O diferencial era a falta de cooperação, ou seja, cada instituição que existia trabalhava individualmente, o que dificultava a disseminação da informação e quem saia perdendo era o usuário, que não podia contar com um bom acervo. O mercado editorial ainda não atendia plenamente aos interesses dos usuários e a falta de bibliotecas travava ainda mais o crescimento da cultura letrada. A formação do leitor, a disseminação da leitura e da cultura era um objetivo de difícil execução. A era Vargas trouxe a necessidade do crescimento industrial (SUAIDEN, 2000), o que refletiu na biblioteca e em sua função social, porém de forma mais tímida do que o que se registraria anos mais tarde.

Em 1937 foi criado o INL que tinha o objetivo de favorecer meios de produção e aprimoramento do livro e de melhoria dos serviços bibliotecários.

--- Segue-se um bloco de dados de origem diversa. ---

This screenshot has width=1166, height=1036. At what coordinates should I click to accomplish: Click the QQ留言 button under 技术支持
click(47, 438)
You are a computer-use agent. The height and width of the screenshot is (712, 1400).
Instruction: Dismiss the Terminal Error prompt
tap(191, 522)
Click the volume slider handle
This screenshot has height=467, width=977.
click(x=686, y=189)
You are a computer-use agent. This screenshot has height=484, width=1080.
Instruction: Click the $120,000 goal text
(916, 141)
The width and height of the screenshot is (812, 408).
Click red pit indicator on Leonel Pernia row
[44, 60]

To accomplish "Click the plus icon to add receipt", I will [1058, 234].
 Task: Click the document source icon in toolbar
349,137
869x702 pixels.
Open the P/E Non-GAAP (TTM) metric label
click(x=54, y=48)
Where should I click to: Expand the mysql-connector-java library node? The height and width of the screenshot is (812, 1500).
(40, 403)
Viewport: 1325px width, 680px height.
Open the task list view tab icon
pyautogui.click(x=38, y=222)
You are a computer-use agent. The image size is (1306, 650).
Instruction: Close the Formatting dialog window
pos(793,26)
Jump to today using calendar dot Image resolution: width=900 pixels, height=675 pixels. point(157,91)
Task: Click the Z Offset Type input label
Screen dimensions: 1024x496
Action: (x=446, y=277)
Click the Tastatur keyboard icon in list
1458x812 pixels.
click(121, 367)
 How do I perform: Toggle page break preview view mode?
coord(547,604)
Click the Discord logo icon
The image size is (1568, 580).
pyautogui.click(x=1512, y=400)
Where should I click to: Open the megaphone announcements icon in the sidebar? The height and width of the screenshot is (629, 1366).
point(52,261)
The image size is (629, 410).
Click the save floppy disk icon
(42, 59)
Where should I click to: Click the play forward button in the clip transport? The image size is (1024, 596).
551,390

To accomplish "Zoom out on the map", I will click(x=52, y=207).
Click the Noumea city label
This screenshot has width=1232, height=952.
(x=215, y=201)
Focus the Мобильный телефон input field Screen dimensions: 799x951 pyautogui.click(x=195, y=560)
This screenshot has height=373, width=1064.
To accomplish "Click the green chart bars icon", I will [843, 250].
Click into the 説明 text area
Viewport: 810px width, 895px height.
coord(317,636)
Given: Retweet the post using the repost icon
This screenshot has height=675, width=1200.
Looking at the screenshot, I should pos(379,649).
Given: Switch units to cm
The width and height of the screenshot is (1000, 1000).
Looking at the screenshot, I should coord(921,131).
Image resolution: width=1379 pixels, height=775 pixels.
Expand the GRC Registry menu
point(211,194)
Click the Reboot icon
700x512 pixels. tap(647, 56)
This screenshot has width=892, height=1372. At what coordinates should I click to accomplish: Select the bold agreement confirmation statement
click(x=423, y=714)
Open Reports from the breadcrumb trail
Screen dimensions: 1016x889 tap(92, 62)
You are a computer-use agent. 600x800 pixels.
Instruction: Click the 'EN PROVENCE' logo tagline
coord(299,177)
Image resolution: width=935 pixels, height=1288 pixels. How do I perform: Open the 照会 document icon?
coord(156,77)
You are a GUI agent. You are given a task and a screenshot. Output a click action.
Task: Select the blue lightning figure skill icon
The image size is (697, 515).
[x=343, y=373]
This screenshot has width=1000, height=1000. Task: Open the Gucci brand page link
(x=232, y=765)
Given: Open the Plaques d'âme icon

Porém, esses esbarravam em problemas como, por exemplo, a dificuldade em criar meios para o aprimoramento e a produção do livro (SUAIDEN, 2000). Ocorria que a indústria editorial tinha receio de investir no produto nacional e acabava por reeditar clássicos estrangeiros, ao mesmo tempo em que esse processo era oneroso para o autor. Outro fator relevante era a falta de parques gráficos e a concentração de distribuição editorial apenas no eixo Rio - São Paulo.